## Task requirements
1: In the passage on bacterial DNA methylation, what method is called the gold standard for detecting 5mC?
2: From the passage on bacterial DNA methylation, return the stretch from "N(6)-methyl-adenines are epigenetic" through "transiently hemi-methylated [31]." without changing any of it.

SeqA acts as a check to the over-initiation of DNA replication by preventing quick methylation of oriC and a constant presence of Dam throughout the cell is needed for this function. In the absence of Dam, mismatch repair protein-induced-cleavage might turn out to be lethal for the cell.

N(6)-methyl-adenines are epigenetic signals that affect cellular activities such as chromosome replication initiation and gene expression by interacting between regulatory DNA regions and regulatory proteins [31]. Dam in Gammaproteobacteria and CcrM in Alphaproteobacteria mediate DNA adenine methylation. CcrM is cell cycle regulated, whereas Dam is active throughout the cell cycle, which is a significant difference. GANTC sites in alpha-proteobacteria can be hemi-methylated for a long time during the cell cycle, depending on where they are on the chromosome. Except for regulatory 5/-GATC-3/ sites that are protected from Dam methylation of certain DNA-binding proteins, most 5/-GATC-3/ sites in gamma-proteobacteria are only transiently hemi-methylated [31].

Detection of epigenetic tags

Traditionally, several approaches have been used for characterizing DNA methylome. Restriction enzyme-based mapping is a reliable and robust detection method but the limited availability of restriction enzymes with known specific target sequence limits its usage [35]. A gold standard for detecting 5mC is bisulfite sequencing, but it is unable to detect 6 mA. Detection of 4mC requires additional conversion steps [25, 64, 151]. Quantification of 5-methylcytosine can be performed by a combination of specific antibody and fluorescence stain [140]. Several commercially available kits for ELISA (Enzyme-Linked Immunosorbent Assay) also enable to screen global DNA methylation [76]. The classical dot blot assay has an equivalent sensitivity of 0.15 ng as ELISA and provides a measurement of 5mC within a very short period [85]. DNA quantification by multiple monitoring in a mass spectrometer (MS-MRM) and coupled with nano-ultra HPLC enables to determine the abundance of various DNA bases along with their modifications [78]. Single-molecule real-time sequencing (SMRT) can report all three types of methylations with the highest sensitivity for 6 mA and lowest for 5mC which requires additional deep sequencing steps. At single-molecule and single-nucleotide resolution, both the methylated sites and motifs can be identified through SMRT. Nanopore sequencing allows direct identification of DNA and RNA base modifications. The challenge of inferring epigenetic data from long reads and phasing, and mapping multiple methylated bases has been conquered by the advent of nanopore sequencing.

## The data
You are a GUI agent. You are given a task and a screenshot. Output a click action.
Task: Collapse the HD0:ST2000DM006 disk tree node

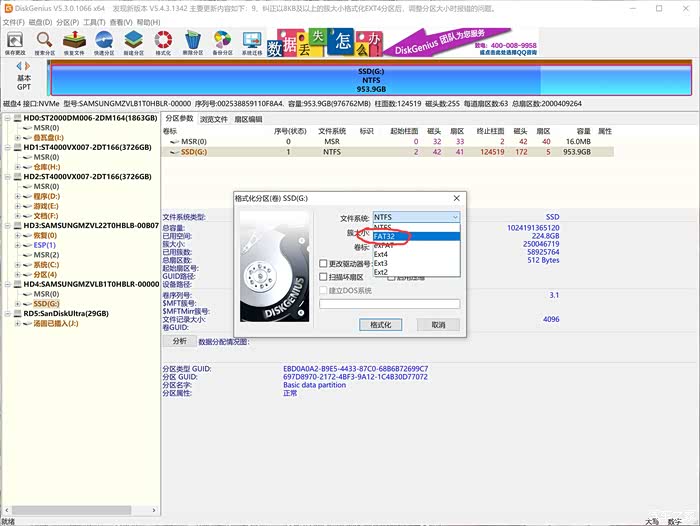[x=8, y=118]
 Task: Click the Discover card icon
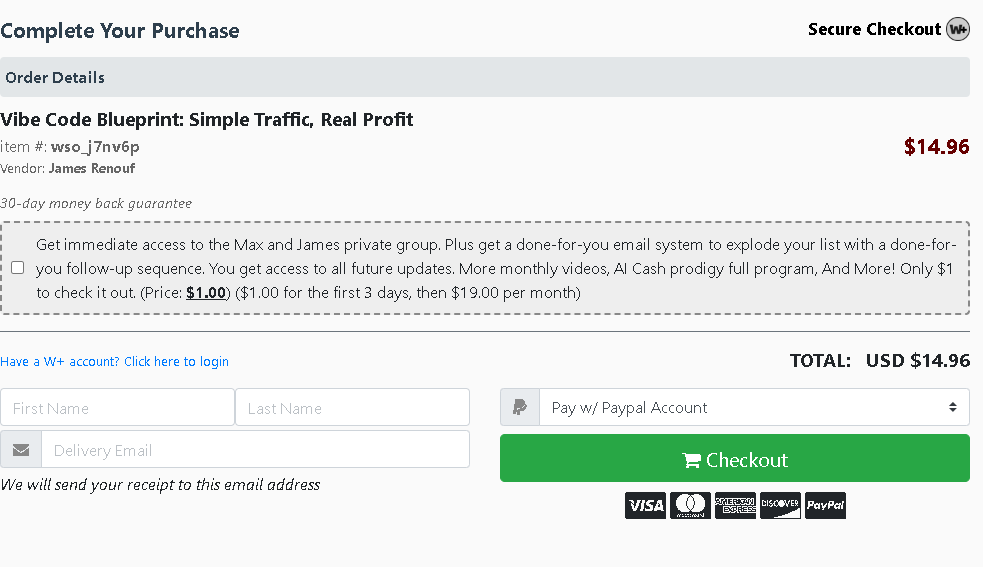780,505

...

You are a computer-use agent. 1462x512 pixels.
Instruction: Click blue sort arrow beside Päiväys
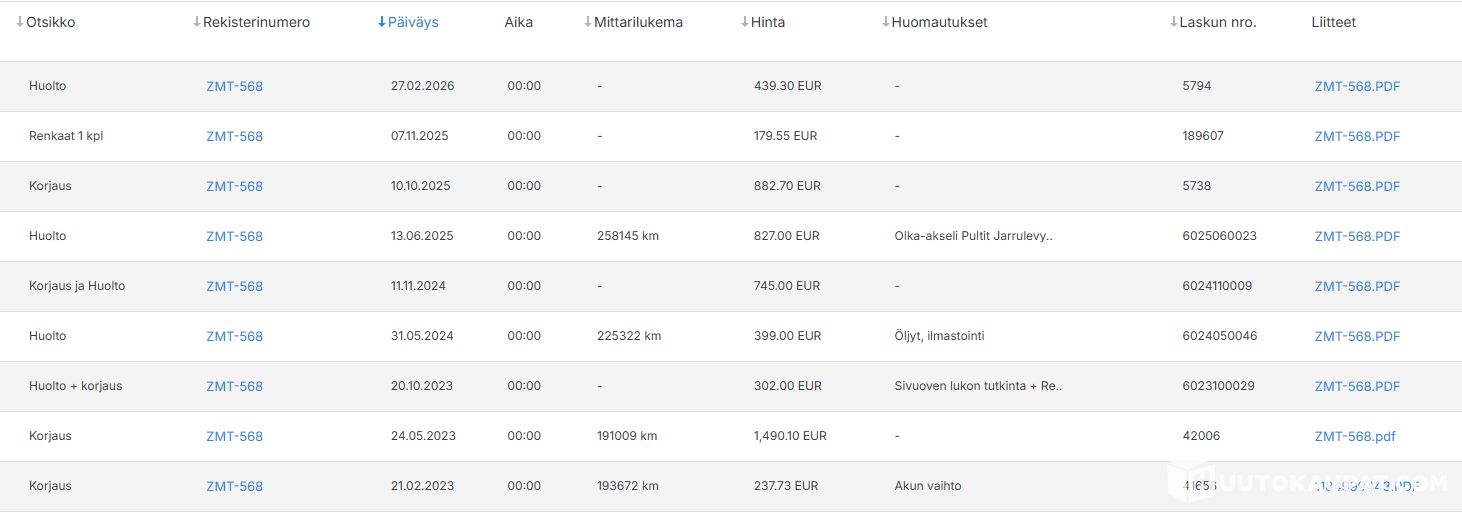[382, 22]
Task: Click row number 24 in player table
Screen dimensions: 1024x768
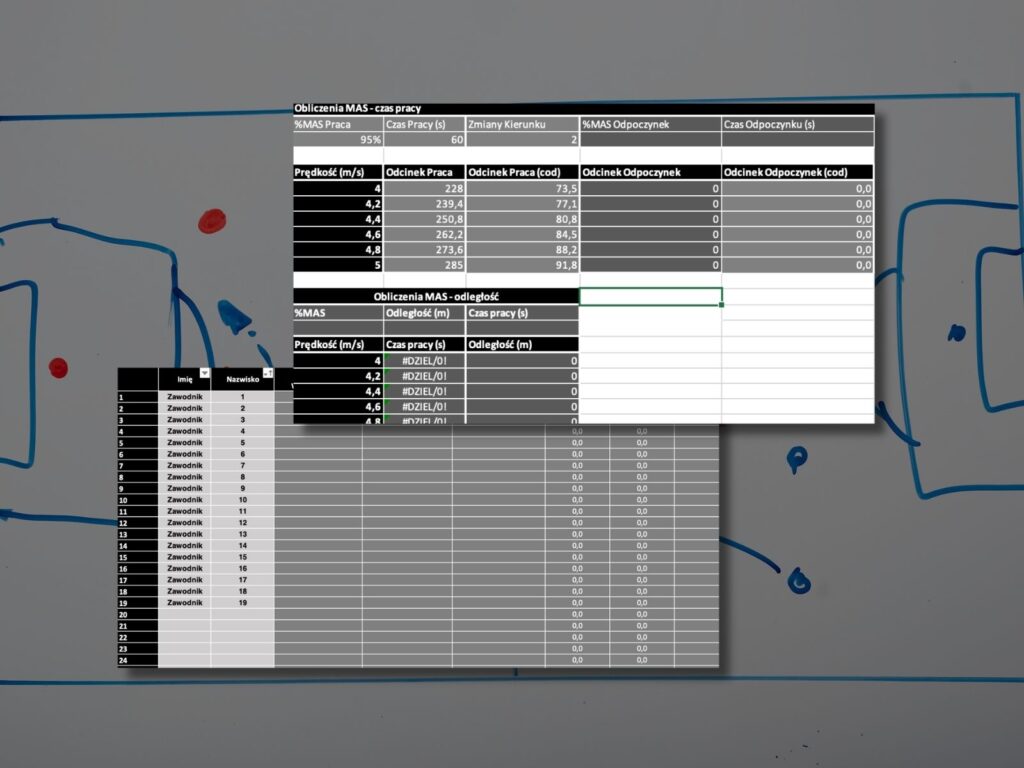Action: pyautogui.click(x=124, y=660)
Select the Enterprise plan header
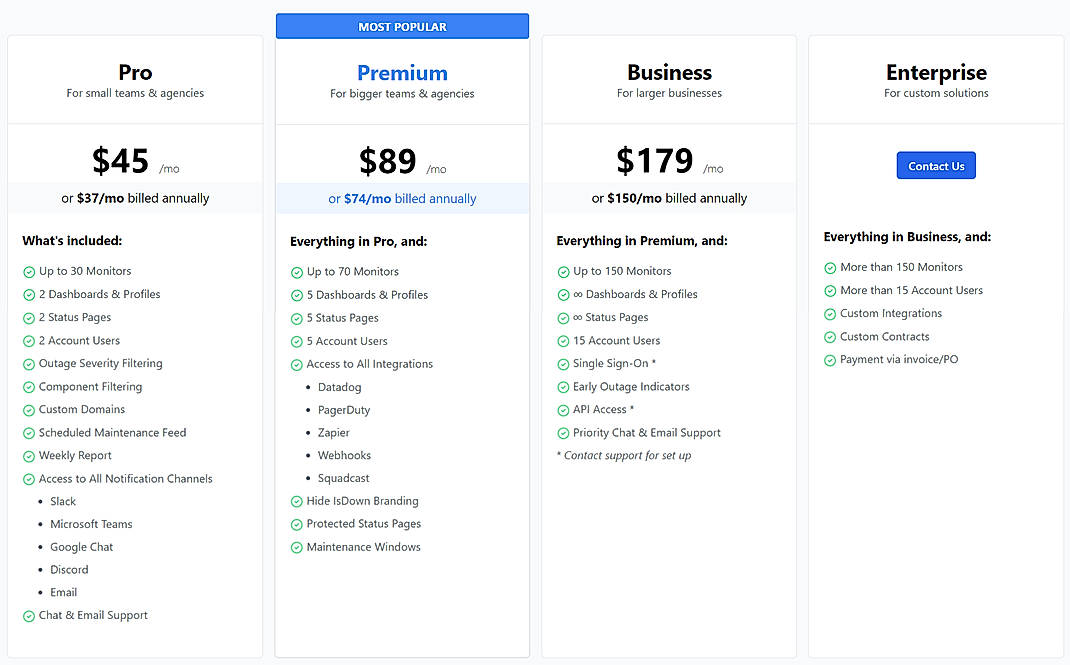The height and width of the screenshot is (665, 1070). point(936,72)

==

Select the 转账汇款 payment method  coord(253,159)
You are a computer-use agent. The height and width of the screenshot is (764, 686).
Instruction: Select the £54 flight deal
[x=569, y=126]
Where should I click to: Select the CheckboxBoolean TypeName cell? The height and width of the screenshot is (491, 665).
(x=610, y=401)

## Response list
1: Bisulfite sequencing.

2:
N(6)-methyl-adenines are epigenetic signals that affect cellular activities such as chromosome replication initiation and gene expression by interacting between regulatory DNA regions and regulatory proteins [31]. Dam in Gammaproteobacteria and CcrM in Alphaproteobacteria mediate DNA adenine methylation. CcrM is cell cycle regulated, whereas Dam is active throughout the cell cycle, which is a significant difference. GANTC sites in alpha-proteobacteria can be hemi-methylated for a long time during the cell cycle, depending on where they are on the chromosome. Except for regulatory 5/-GATC-3/ sites that are protected from Dam methylation of certain DNA-binding proteins, most 5/-GATC-3/ sites in gamma-proteobacteria are only transiently hemi-methylated [31].